WHAT IS EXPECTED>
Put the rows below into a Markdown table with the columns Number and Content, giving each row its number and skipping blank lines. Leave the pictures out.
— begin MATERIAL FOR THIS TASK —
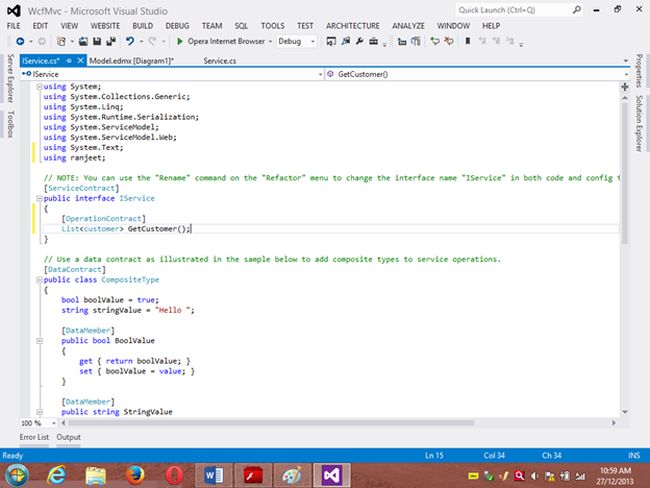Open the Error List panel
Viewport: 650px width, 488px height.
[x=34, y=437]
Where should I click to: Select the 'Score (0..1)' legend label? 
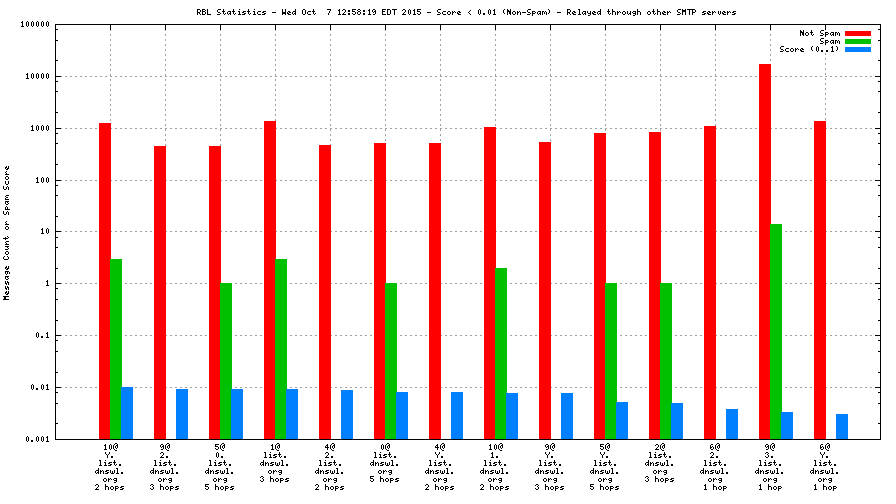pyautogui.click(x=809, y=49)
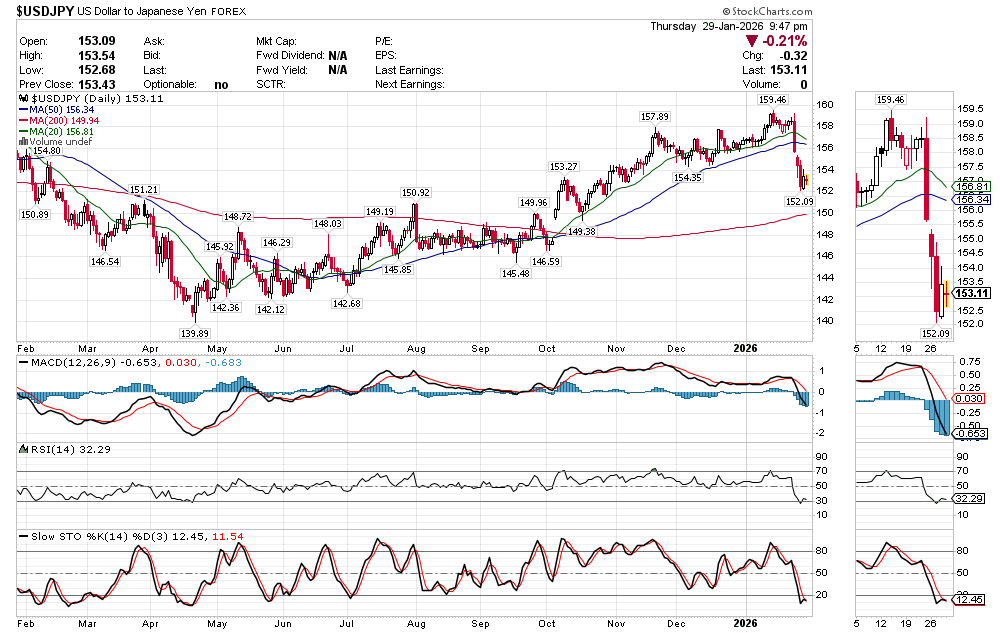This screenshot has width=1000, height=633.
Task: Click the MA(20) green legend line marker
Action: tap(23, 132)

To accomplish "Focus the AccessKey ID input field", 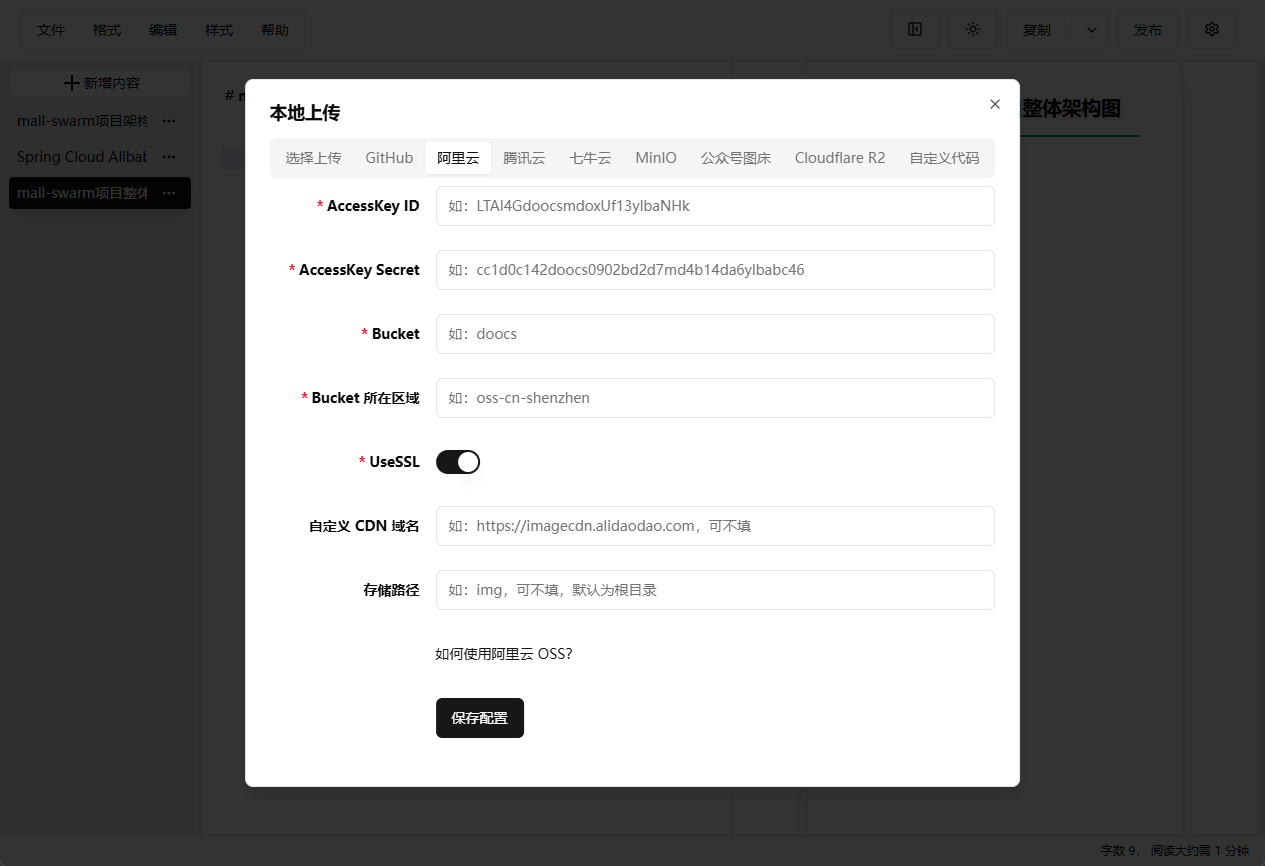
— end MATERIAL FOR THIS TASK —
WRITTEN SOLUTION>
| Number | Content |
|---|---|
| 1 | Open the Error List panel |
| 2 | Viewport: 650px width, 488px height. |
| 3 | [x=34, y=437] |
| 4 | Where should I click to: Select the 'Score (0..1)' legend label?  |
| 5 | pyautogui.click(x=809, y=49) |
| 6 | This screenshot has width=1000, height=633. |
| 7 | Task: Click the MA(20) green legend line marker |
| 8 | Action: tap(23, 132) |
| 9 | To accomplish "Focus the AccessKey ID input field",  |